Baptists/God's view of relationships
My name is Anna and I am 27. When I was 18 I was married. My husband died in a car accident a short time later. We conceived a child together that my husband never got to meet. My son is now almost 7 years old. I have not dated at all since my husband died. I have been focusing on school and making a life for my child and I recently I have become worried about my son having a man in his life. A man recently asked me for a date. However I think dating him would be a sin as he is still married. He and his two children where abandoned by his wife. He thinks this means it would not be sinful to date him. Is it a sin? I know the Bible says until death so is abandonment a loop hole?
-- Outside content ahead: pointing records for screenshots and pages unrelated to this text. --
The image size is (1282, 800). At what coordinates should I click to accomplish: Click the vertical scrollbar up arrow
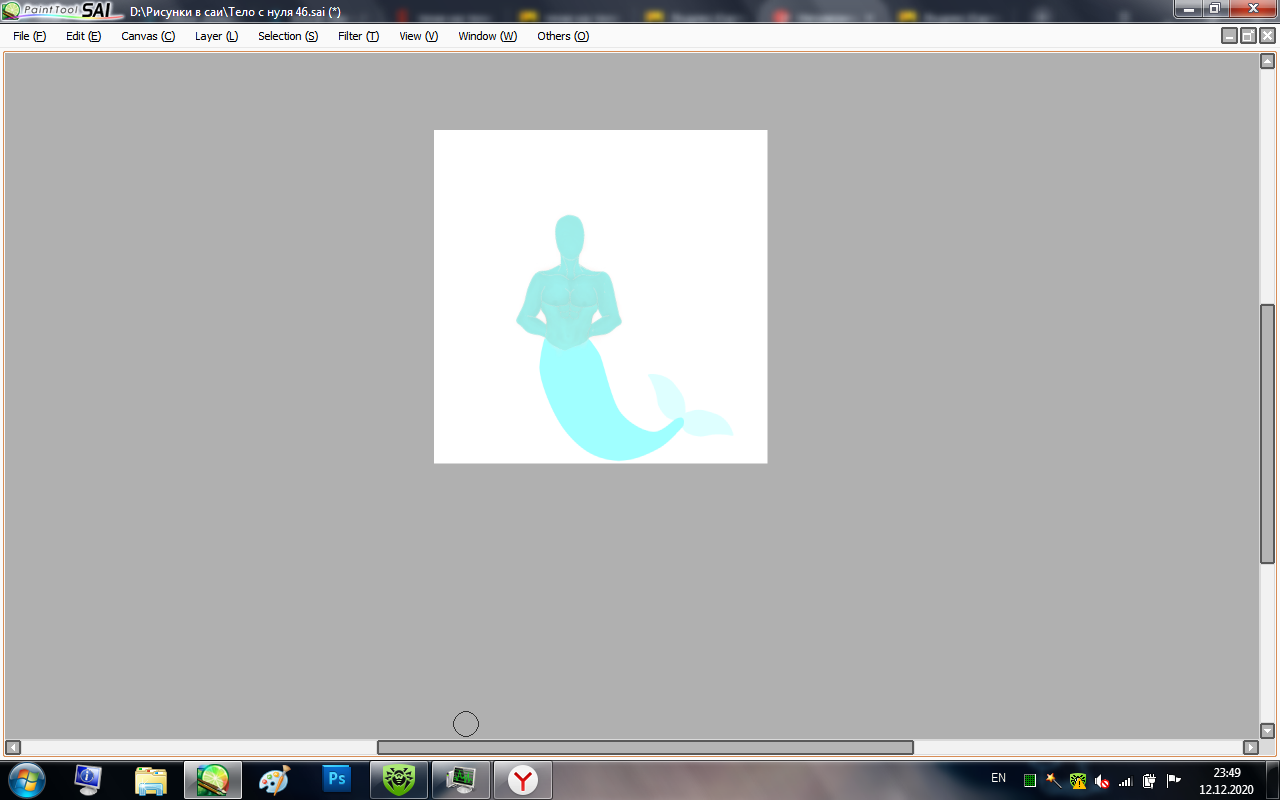tap(1267, 61)
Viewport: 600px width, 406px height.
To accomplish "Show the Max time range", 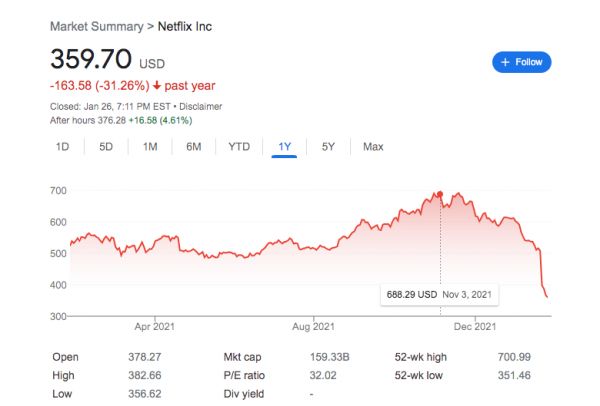I will (x=373, y=147).
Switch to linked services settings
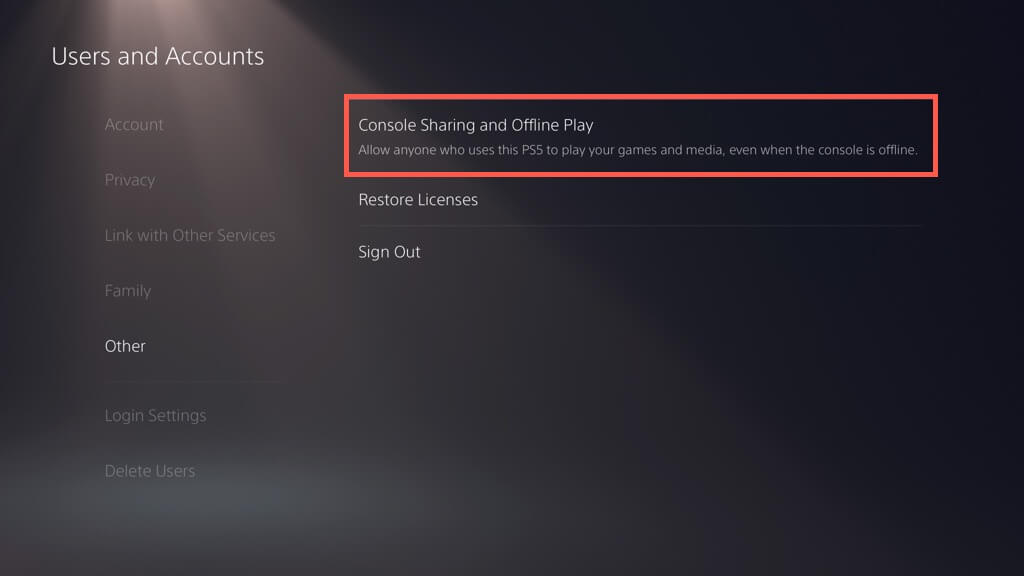1024x576 pixels. 190,236
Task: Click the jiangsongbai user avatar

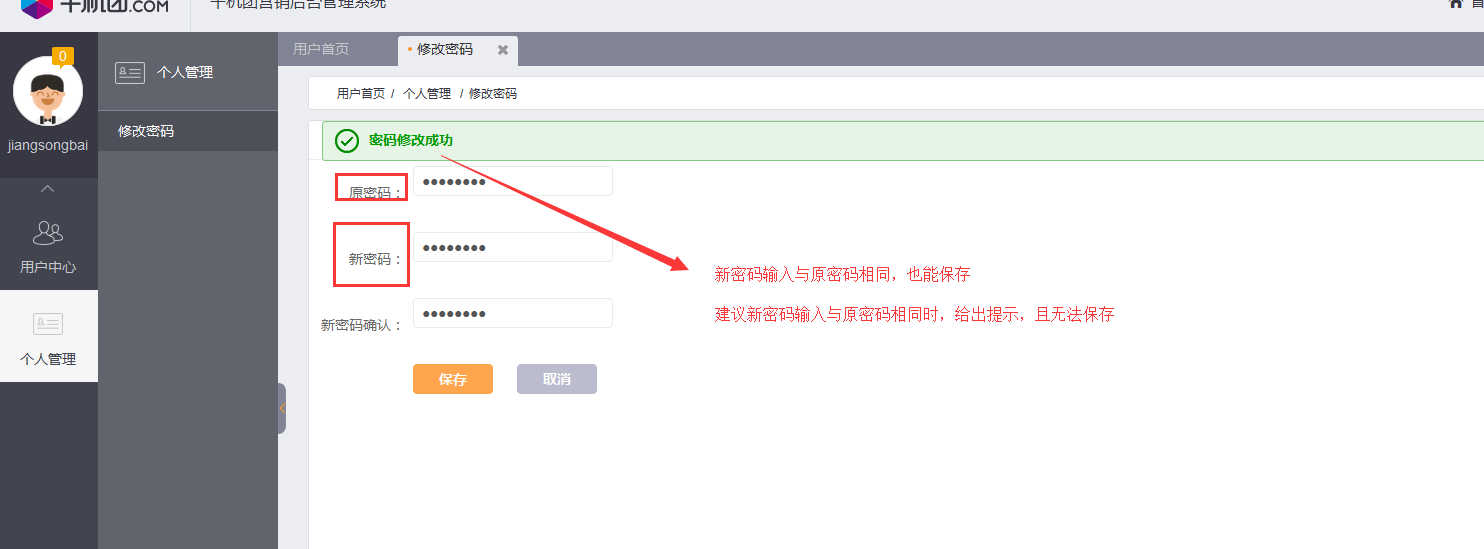Action: 48,92
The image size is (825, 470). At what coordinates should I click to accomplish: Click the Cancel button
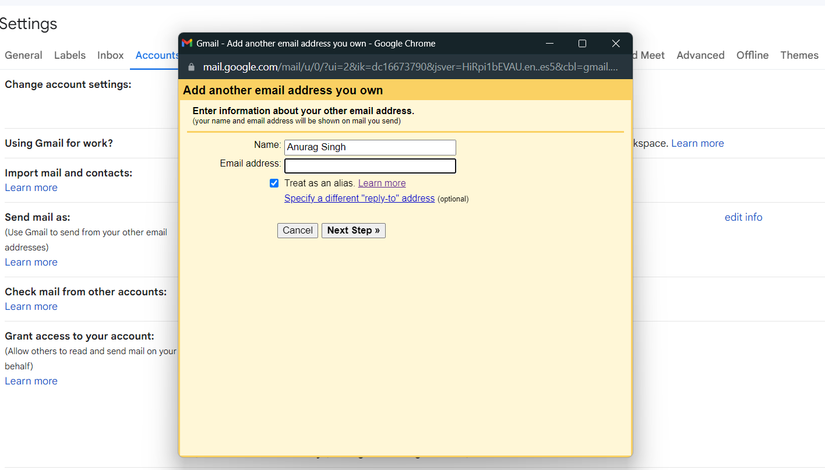click(297, 231)
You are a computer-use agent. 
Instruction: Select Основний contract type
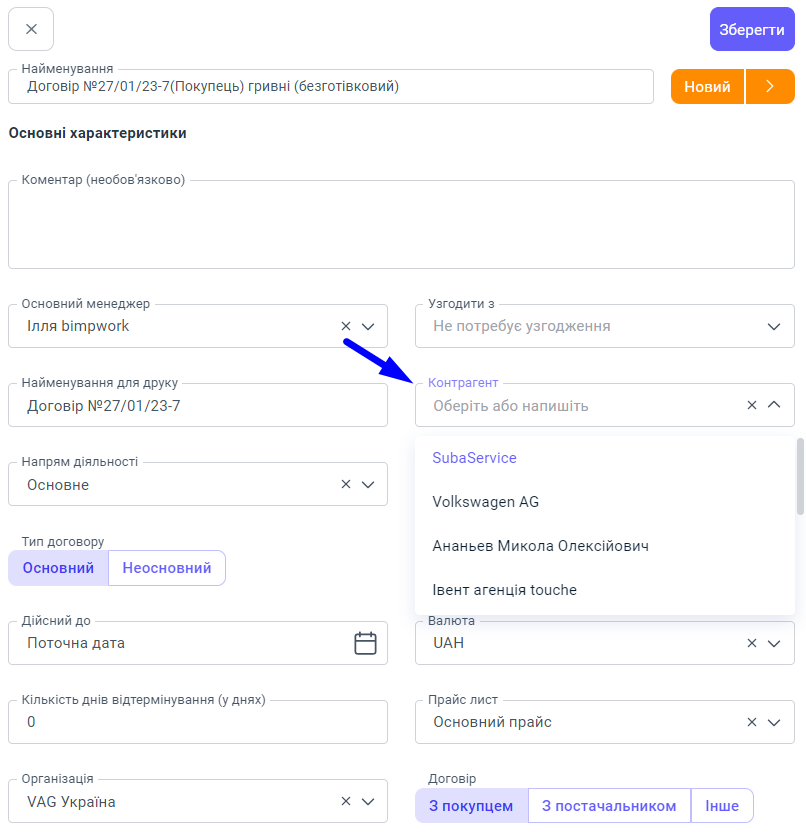(x=58, y=568)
Thank you for this great question. The Bible does allow for DIVORCE and remarriage if the divorce is caused by marital infidelity on the part of the spouse.
Matthew 19:3–9 (AV)
3 The Pharisees also came unto him, tempting him, and saying unto him, Is it lawful for a man to put away his wife for every cause? 4 And he answered and said unto them, Have ye not read, that he which made them at the beginning made them male and female, 5 And said, For this cause shall a man leave father and mother, and shall cleave to his wife: and they twain shall be one flesh? 6 Wherefore they are no more twain, but one flesh. What therefore God hath joined together, let not man put asunder. 7 They say unto him, Why did Moses then command to give a writing of divorcement, and to put her away? 8 He saith unto them, Moses because of the hardness of your hearts suffered you to put away your wives: but from the beginning it was not so. 9 And I say unto you, Whosoever shall put away his wife, except it be for fornication, and shall marry another, committeth adultery: and whoso marrieth her which is put away doth commit adultery.
HOWEVER... if he is not yet divorced and willing to turn on his marriage vows... perhaps this gives you a glimpse into his real character. You have to wonder, why did she leave him? If She did not go to be with someone else... just left him, then there is no grounds for divorce and remarriage.
My gut here is that it is perfectly fine for you to find someone else to marry, but why pursue damaged goods ... someone who already failed at marriage.... your marriage did not fail and I think you can do better than that.
I hope that this gives you some guidance. Remember that there are two sides to that story and she may not be the monster that he has painted her to be. Remember that maybe someday he will be painting you as a monster to his next conquest.